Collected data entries
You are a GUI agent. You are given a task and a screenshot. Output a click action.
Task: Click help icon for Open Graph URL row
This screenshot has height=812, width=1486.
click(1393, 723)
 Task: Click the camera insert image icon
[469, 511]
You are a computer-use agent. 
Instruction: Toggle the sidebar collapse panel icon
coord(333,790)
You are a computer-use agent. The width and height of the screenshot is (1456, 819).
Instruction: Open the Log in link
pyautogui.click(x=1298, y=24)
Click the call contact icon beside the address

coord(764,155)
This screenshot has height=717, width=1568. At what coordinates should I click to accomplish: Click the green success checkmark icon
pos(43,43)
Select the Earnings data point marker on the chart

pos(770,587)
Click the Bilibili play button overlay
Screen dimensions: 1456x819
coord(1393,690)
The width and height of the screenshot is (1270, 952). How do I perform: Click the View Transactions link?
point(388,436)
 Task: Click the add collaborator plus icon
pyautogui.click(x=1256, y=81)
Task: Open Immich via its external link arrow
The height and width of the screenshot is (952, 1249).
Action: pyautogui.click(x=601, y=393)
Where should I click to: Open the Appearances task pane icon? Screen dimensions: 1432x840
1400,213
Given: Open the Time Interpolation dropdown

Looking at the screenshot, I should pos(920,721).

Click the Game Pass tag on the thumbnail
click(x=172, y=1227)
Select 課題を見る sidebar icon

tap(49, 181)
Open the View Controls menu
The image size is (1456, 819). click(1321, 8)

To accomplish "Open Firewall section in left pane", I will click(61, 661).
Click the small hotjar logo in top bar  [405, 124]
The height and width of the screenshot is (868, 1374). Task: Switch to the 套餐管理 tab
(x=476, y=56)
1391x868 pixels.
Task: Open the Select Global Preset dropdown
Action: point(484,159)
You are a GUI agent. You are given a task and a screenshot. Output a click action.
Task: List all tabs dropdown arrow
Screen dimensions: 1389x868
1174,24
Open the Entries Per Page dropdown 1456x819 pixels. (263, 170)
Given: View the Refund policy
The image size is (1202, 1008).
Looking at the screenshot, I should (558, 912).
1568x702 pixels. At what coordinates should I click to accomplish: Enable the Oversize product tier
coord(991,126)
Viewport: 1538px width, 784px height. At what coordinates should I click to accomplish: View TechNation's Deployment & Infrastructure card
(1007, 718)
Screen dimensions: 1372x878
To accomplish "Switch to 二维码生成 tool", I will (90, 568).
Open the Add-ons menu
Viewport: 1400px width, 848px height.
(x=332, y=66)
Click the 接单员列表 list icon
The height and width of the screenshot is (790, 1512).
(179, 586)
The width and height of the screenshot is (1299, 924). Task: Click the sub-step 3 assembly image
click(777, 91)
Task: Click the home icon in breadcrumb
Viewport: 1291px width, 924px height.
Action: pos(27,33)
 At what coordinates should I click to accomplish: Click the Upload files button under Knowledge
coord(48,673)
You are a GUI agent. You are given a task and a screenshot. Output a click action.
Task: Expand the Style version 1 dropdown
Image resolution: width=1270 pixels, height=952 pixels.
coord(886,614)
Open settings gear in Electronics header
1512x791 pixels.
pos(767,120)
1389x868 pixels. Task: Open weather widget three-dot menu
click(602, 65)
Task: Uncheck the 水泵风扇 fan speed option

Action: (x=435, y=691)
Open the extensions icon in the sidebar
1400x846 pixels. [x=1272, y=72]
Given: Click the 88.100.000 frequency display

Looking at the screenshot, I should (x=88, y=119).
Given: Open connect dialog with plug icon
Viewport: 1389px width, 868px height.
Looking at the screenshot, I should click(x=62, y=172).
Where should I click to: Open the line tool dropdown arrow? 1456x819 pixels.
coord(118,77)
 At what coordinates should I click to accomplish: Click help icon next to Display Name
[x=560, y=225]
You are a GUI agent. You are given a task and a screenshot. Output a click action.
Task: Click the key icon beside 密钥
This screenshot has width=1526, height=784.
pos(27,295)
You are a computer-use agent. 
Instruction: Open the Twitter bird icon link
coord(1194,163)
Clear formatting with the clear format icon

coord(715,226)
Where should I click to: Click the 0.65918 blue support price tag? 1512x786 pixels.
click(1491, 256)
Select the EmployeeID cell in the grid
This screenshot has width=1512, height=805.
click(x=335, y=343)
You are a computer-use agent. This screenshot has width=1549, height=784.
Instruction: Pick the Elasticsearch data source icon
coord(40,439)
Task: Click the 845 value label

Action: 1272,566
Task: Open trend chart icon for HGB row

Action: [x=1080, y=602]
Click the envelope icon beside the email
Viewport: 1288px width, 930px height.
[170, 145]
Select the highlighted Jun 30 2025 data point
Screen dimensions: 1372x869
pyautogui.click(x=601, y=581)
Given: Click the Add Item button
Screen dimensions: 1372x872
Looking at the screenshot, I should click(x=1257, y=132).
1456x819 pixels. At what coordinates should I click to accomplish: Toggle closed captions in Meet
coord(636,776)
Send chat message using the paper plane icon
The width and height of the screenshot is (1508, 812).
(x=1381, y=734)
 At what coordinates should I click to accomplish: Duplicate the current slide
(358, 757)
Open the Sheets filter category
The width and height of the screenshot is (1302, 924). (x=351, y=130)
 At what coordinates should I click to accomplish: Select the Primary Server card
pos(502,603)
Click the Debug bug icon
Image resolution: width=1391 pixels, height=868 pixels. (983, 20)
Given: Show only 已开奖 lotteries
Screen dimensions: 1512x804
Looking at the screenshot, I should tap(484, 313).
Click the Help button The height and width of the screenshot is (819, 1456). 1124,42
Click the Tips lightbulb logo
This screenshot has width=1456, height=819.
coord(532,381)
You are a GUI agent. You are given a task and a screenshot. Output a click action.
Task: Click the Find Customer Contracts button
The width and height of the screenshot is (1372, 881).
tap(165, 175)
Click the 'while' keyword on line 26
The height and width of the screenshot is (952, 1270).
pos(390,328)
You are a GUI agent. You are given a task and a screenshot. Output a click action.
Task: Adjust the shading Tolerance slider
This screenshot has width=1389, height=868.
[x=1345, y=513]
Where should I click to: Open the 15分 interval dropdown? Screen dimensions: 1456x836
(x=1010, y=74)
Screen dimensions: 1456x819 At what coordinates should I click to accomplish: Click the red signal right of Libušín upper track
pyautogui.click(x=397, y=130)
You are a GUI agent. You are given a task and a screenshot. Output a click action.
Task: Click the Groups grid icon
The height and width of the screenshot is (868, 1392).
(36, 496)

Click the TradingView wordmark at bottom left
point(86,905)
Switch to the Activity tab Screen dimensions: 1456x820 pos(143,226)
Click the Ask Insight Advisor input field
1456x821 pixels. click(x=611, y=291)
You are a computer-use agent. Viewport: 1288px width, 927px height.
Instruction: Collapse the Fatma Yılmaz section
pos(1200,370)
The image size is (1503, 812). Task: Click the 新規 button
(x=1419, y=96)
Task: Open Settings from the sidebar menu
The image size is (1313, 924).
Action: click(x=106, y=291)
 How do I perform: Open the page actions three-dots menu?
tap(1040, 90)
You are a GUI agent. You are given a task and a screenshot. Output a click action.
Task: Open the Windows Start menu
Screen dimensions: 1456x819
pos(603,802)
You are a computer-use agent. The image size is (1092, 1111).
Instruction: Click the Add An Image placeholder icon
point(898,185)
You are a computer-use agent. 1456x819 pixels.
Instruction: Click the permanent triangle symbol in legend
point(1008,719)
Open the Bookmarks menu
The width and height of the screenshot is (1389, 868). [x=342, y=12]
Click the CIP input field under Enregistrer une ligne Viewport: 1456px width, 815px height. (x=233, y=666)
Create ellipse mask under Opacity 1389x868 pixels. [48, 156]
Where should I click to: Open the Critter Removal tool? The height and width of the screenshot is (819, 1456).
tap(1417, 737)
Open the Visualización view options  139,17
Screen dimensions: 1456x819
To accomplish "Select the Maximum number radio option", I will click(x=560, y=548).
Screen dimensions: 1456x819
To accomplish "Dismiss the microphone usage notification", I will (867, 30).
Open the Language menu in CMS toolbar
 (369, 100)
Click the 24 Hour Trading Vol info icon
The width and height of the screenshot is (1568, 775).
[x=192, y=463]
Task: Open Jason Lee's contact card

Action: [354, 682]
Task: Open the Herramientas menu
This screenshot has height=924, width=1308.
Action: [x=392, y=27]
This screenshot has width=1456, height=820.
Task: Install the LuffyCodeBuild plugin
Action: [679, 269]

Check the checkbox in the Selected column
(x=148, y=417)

→ **EXERCISE DIRECTIONS**: Please report all lines in the entries where "grid" appears.

→ **RESULT**:
Select the EmployeeID cell in the grid
Task: Click the Groups grid icon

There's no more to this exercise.